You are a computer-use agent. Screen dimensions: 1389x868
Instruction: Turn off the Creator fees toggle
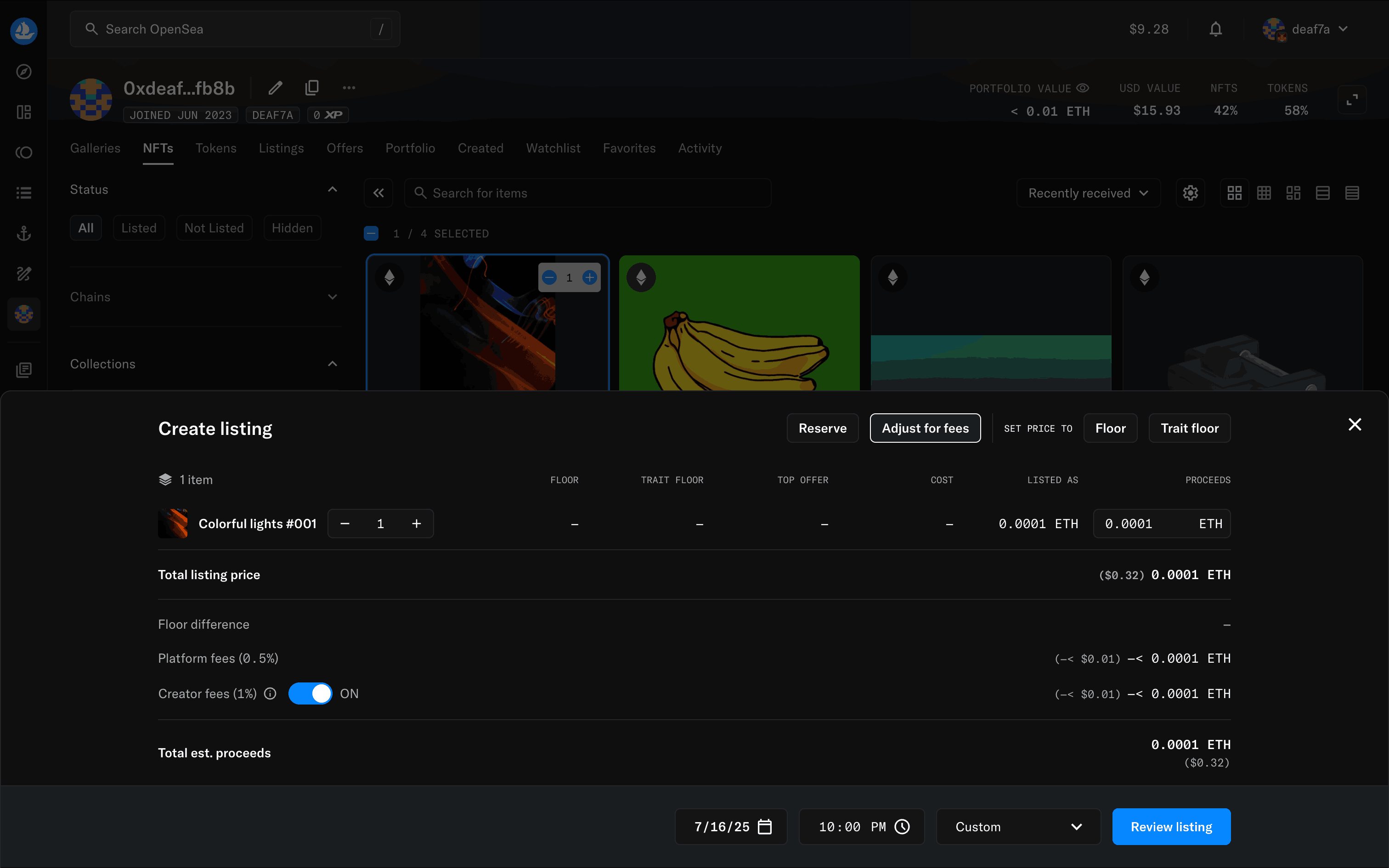310,693
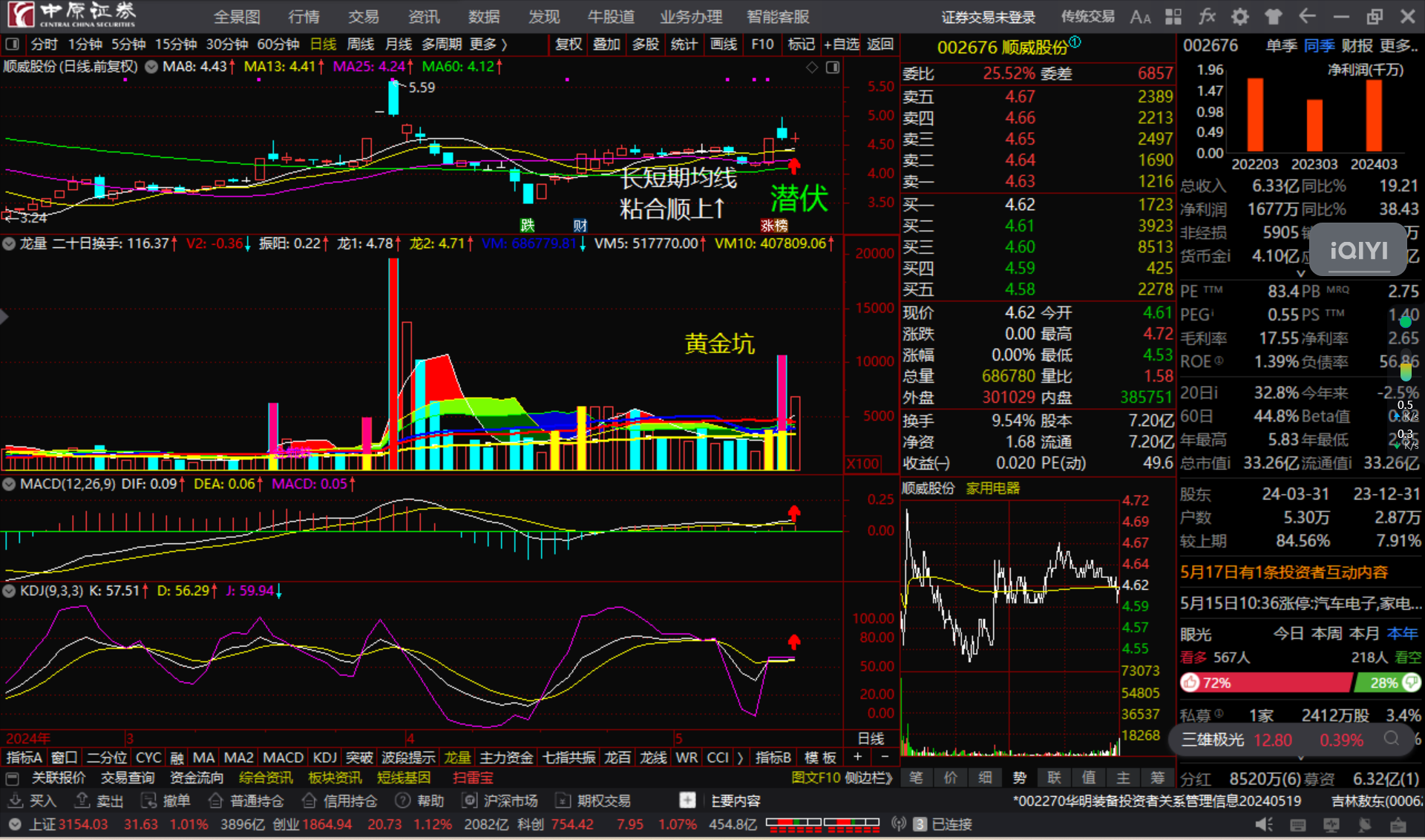Image resolution: width=1425 pixels, height=840 pixels.
Task: Expand more indicators arrow after CCI
Action: click(x=739, y=758)
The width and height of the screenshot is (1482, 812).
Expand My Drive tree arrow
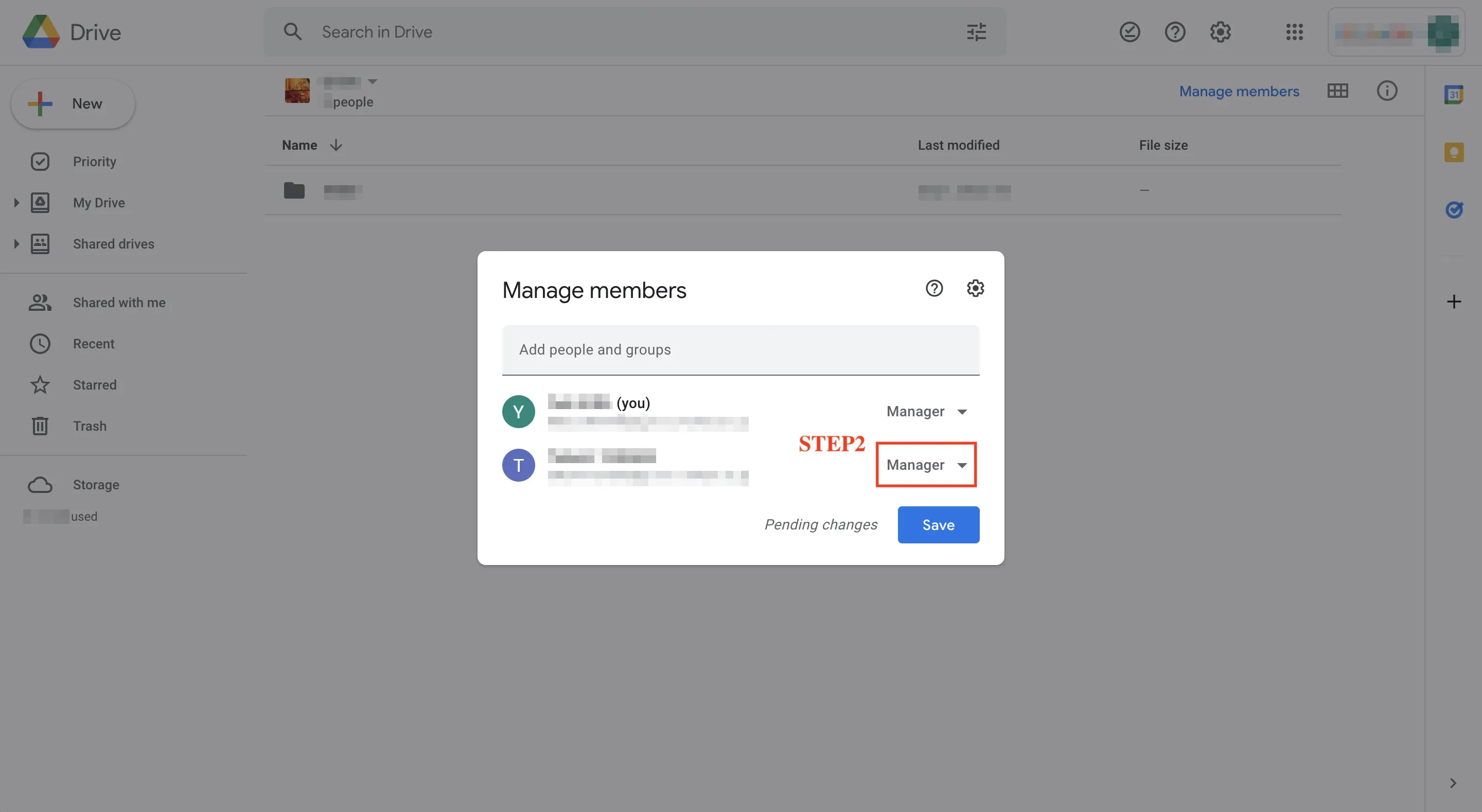(16, 203)
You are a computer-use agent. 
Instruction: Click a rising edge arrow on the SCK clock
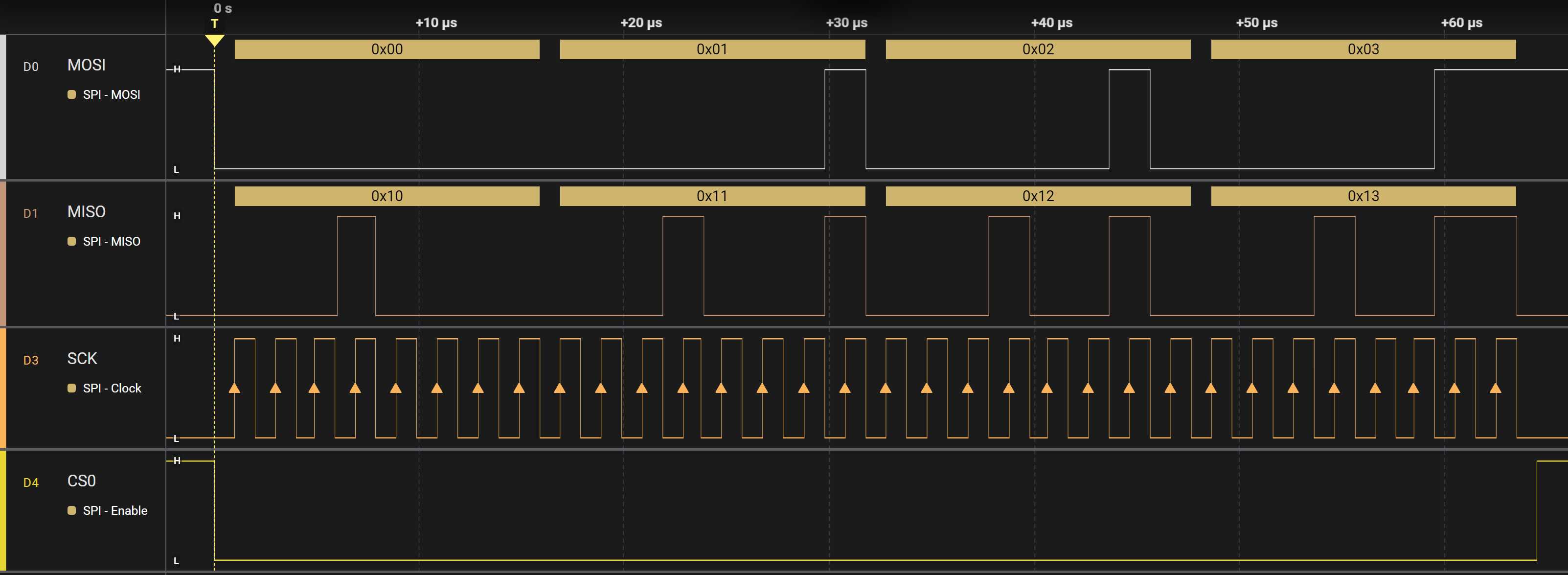[x=234, y=388]
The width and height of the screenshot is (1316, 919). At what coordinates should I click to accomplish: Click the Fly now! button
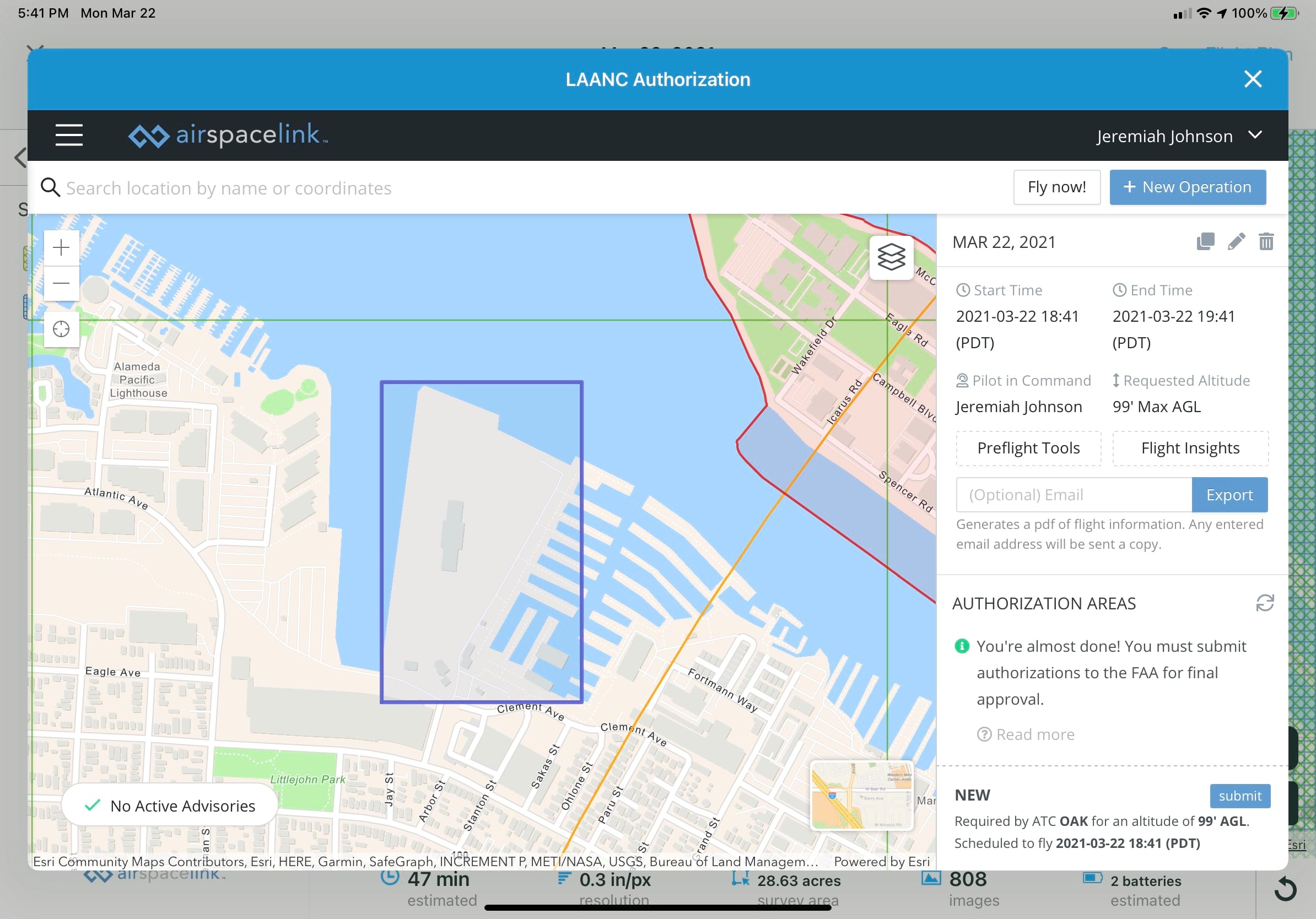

## Your instructions
Write the records out again exactly as shown above, keeping no pictures.

## Response area
You are a computer-use agent. Screen dimensions: 1389x868
Instruction: Turn off the Creator fees toggle
310,693
Image resolution: width=1425 pixels, height=840 pixels.
Task: Expand more indicators arrow after CCI
Action: click(x=739, y=758)
The width and height of the screenshot is (1482, 812).
Expand My Drive tree arrow
(16, 203)
You are a computer-use agent. 
Instruction: Click a rising edge arrow on the SCK clock
[x=234, y=388]
The width and height of the screenshot is (1316, 919). At what coordinates should I click to accomplish: Click the Fly now! button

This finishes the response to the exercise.